First Prize for the Bibliography of History of Science

We celebrated the centenary of the Isis Bibliography of the History of Science, founded by George Sarton, with a new award for a bibliography or archival finding aid – Neu-Whitrow Bibliography Prize. The prize is sponsored by the International Union for the History and Philosophy of Science/Division of History of Science. The prize is named after two bibliographers who followed George Sarton: Magda Whitrow who worked at Imperial College on the Cumulative Bibliography of History of Science and John Neu who worked at the University of Wisconsin-Madison as the editor of the annual bibliography for thirty-five years.

Birutė Railienė presents Jennifer M. Rampling as the winner of the Neu-Whitrow Bibliography Prize in 2013 for the work The Catalogue of the Ripley Corpus (CRC).Picture by Helen Morgan.

Jennifer M. Rampling was the winner of the Neu-Whitrow Bibliography Prize in 2013 for the work The Catalogue of the Ripley Corpus (CRC).

On behalf of the Commission on Bibliography and Documentation, I express my sincere appreciation to the applicants for their participation in the competition. All of the entries presented a well-developed resource, all were recently published, and all demonstrated sophisticated bibliographical/archival understanding.

More about the Catalogue of the Ripley Corpus (CRC)

“The Catalogue of the Ripley Corpus: Alchemical Writings Attributed to George Ripley (d. ca. 1490” (CRC) was published as an extended article in the journal Ambixin July 2010. It provides a descriptive catalogue of works attributed to the English alchemist George Ripley, dating from the late fifteenth century to the end of the seventeenth, with an index of all known manuscript copies.

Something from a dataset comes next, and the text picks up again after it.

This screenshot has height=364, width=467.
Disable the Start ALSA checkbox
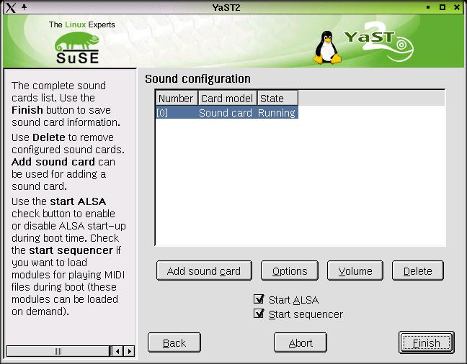259,300
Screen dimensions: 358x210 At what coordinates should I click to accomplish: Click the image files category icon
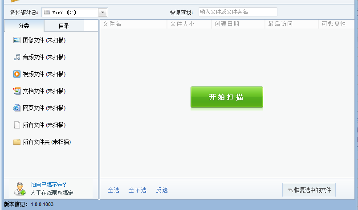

Alchemical writings provide a rich store of information on pre-modern theories of matter, medical knowledge, artisanal techniques, and the development of experimental philosophies, not to mention attitudes towards God, nature, change, and the achievability of terrestrial perfection. Research is still constrained by the demands of the available sources, many of which remain unedited. Even the most influential alchemical writings often circulated in a variety of formats, redactions and translations.

The CRC provides a tool for mapping alchemical ideas and practices over time: by providing a detailed record of all works and manuscript witnesses associated with England’s most famous alchemist, George Ripley (d. ca. 1490). While Ripley is best known for his long Middle English poem, the Compound of Alchemy (1471), a large body of alchemical writings accumulated under his name, both during his lifetime and after. Over two and a half centuries, this corpus accreted through processes of textual amalgamation, misattribution, and deliberate pseudepigraphy. The resulting body of related writings constitutes the “Ripley Corpus,” as identified and recorded in the CRC. This corpus consists of approximately 45 major texts under 35 headings, comprising both Ripley’s authentic works and those later ascribed to him, including several previously unidentified works. Under each title, the CRC lists detailed entries on all known manuscript copies of each work: altogether, 510 items gleaned from 170 manuscripts, comprising 416 complete or near complete copies of “Ripleian” writings, and 94 fragments.